Bayh in Strong Shape in 2010: A new poll conducted by Dave Beattie (of Hamilton Campaigns) for Sen. Evan Bayh suggests little reason for concern as the Indiana Democrat looks toward a race for third term in 2010. Nearly three-quarters (74 percent) of Indiana voters see Bayh in a favorable light while just 23 percent view him unfavorably. Bayh's favorability ratings are high across party lines with 74 percent of Independents and 61 percent of Republicans viewing him in a positive light. Republicans made some noise about challenging Bayh earlier this year but that talk has largely faded amid glowing poll numbers (like these) and the Democratic incumbent's massive campaign warchest ($11.4 million on hand at the end of March). The only Republican who might give Bayh a serious race is Gov. Mitch Daniels (R) and he has already pledged not to run again for public office. (Worth noting: the poll also showed very strong numbers for President Obama -- 61 percent of Indiana voters had a favorable opinion of him as compared to 38 percent who felt unfavorably.)

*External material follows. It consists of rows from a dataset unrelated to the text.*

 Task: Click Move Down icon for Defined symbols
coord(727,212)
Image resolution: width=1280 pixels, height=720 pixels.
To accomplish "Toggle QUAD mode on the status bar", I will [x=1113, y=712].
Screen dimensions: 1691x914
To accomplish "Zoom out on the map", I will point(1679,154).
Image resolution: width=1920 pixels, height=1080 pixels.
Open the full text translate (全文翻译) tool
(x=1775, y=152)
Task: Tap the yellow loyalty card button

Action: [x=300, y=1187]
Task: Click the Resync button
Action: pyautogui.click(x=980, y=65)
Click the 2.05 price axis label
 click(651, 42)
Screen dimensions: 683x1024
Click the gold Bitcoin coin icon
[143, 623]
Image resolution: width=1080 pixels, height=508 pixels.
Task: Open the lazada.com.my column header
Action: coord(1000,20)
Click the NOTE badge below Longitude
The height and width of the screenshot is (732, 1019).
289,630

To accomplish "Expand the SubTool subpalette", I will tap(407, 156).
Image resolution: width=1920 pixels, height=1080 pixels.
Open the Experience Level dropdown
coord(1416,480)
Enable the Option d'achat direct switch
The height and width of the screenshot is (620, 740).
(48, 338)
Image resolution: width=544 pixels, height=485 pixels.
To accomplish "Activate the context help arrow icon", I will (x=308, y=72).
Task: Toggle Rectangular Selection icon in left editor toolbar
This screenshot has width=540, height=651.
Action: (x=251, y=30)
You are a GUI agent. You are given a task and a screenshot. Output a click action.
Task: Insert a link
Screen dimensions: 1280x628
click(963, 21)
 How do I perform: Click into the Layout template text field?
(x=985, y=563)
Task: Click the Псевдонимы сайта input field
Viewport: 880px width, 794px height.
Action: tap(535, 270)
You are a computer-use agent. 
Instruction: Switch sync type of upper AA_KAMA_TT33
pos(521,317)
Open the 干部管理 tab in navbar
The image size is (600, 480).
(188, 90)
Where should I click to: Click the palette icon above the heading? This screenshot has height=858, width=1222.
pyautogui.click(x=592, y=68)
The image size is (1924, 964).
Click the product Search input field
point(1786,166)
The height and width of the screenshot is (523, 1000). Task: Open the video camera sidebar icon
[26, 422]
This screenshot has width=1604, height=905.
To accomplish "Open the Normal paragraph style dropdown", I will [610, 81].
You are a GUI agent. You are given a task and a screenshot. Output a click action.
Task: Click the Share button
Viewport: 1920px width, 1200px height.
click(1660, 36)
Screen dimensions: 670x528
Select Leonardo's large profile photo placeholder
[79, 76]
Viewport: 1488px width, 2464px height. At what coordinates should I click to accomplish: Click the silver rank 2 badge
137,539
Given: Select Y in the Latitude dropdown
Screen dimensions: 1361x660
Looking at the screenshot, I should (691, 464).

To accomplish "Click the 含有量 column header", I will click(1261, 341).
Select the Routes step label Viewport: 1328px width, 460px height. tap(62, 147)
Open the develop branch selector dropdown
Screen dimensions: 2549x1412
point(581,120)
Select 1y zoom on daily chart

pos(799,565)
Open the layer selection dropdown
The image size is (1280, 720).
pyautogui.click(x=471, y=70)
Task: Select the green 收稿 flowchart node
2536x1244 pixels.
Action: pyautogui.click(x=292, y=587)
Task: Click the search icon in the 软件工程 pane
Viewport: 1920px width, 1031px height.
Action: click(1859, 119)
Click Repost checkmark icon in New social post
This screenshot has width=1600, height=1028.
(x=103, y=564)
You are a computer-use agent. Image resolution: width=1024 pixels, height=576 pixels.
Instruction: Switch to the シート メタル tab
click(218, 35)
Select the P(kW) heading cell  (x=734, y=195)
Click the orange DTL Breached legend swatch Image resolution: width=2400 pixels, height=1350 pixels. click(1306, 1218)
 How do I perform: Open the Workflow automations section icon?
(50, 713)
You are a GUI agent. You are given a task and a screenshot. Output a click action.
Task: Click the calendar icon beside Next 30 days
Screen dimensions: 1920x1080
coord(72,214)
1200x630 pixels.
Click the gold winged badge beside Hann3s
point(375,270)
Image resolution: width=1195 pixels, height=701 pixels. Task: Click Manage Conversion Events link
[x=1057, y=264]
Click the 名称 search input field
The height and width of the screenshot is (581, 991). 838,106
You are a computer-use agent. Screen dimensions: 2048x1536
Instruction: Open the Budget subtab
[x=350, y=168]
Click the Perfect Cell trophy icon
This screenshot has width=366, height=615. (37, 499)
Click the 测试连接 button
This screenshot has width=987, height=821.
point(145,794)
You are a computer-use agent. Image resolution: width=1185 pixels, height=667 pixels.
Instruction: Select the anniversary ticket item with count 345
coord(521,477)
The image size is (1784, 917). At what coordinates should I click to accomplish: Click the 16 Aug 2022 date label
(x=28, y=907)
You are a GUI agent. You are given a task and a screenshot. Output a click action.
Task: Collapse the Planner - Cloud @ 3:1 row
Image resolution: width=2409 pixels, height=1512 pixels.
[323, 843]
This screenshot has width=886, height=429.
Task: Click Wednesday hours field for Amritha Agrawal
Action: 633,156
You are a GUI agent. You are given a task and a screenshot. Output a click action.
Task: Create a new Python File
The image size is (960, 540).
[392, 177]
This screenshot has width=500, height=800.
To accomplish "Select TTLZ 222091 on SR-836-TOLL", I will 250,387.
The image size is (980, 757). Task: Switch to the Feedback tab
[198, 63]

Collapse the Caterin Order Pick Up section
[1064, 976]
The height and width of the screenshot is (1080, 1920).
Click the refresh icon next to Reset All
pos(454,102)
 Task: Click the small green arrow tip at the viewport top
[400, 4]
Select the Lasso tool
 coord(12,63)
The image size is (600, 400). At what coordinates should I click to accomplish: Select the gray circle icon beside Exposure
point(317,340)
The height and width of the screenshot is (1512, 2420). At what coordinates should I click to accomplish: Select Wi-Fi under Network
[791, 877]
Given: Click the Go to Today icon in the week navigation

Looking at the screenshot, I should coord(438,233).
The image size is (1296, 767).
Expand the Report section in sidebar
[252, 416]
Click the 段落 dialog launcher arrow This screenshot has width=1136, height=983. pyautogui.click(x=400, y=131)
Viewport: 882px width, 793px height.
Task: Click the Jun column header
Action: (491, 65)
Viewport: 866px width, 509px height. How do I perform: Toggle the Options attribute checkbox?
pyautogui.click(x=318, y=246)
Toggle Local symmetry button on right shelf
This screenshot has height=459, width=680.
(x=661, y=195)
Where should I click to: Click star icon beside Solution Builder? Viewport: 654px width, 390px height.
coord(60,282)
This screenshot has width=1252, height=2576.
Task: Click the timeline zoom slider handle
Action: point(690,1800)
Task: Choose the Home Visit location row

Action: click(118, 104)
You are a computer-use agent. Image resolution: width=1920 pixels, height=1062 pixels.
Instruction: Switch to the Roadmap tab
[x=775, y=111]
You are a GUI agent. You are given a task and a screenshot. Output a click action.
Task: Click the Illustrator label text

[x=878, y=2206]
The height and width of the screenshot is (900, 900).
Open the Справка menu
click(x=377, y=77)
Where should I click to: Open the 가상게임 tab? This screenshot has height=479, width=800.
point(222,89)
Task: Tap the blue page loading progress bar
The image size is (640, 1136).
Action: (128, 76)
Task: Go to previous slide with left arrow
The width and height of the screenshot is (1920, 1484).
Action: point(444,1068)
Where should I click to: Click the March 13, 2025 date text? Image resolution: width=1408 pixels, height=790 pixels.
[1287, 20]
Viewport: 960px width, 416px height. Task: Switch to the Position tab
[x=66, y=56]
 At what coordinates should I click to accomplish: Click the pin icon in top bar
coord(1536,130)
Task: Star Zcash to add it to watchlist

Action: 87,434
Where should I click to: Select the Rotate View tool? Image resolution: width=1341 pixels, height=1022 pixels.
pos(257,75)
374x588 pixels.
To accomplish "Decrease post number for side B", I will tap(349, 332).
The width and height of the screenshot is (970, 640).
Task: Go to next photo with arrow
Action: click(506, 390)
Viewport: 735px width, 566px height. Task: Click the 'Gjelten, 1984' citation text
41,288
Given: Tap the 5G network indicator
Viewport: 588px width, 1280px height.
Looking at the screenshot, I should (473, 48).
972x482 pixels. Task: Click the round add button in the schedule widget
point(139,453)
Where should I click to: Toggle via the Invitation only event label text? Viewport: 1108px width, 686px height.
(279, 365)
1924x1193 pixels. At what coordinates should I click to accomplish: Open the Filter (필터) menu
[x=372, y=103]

Thune, Olsen Hoop It Up: Sen. John Thune (R-S.D.) and Texas Rep. Pete Olsen held a fundraiser last night at the L.A. Sports Club in Washington. Yes, you read that right. The event was in the form of a basketball game between "Team Thune" and "Team Olsen" with the proceeds benefiting the Texas freshman Republican. (Thune doesn't really need the money; he had $4.4 million in the bank at the end of last month.) Thune is a renowned hoopster, having played for the Biblical Institute of Los Angeles (BIOLA) in his college days and standing 6'5". Olsen is no slouch himself, having played for a year on Rice University's basketball team.
Van Hollen Warns Members on Complacency: Democratic Congressional Campaign Committee Chairman Chris Van Hollen issued a warning to his caucus this week in the form of a memo noting the long historical odds the party faces in 2010. "History shows that we can do everything right and still lose seats," wrote Van Hollen in a document distributed to the Democratic caucus, adding that only twice since Abraham Lincoln's victory has the president's party picked up seats in the first midterm election. Van Hollen also took note of Republicans' current cash position (+$23 million net as compared to Democrats' -$5.5 million) and asserts that "it is clear that the Republicans will have the resources they need to compete." He added -- continuing a theme from the 2008 election -- that Republican interest groups are certain to spend heavily on races next November. Reading this memo might make one think that Democrats are on the verge of losing their hold on the majority in 2010; the truth is quite different but Van Hollen knows the road from majority to minority status is a slippery slope.
Say What?: "We got rid of some dead weight." -- Conservative talk radio host Rush Limbaugh on Sen. Arlen Specter's (D-Pa.) party switch.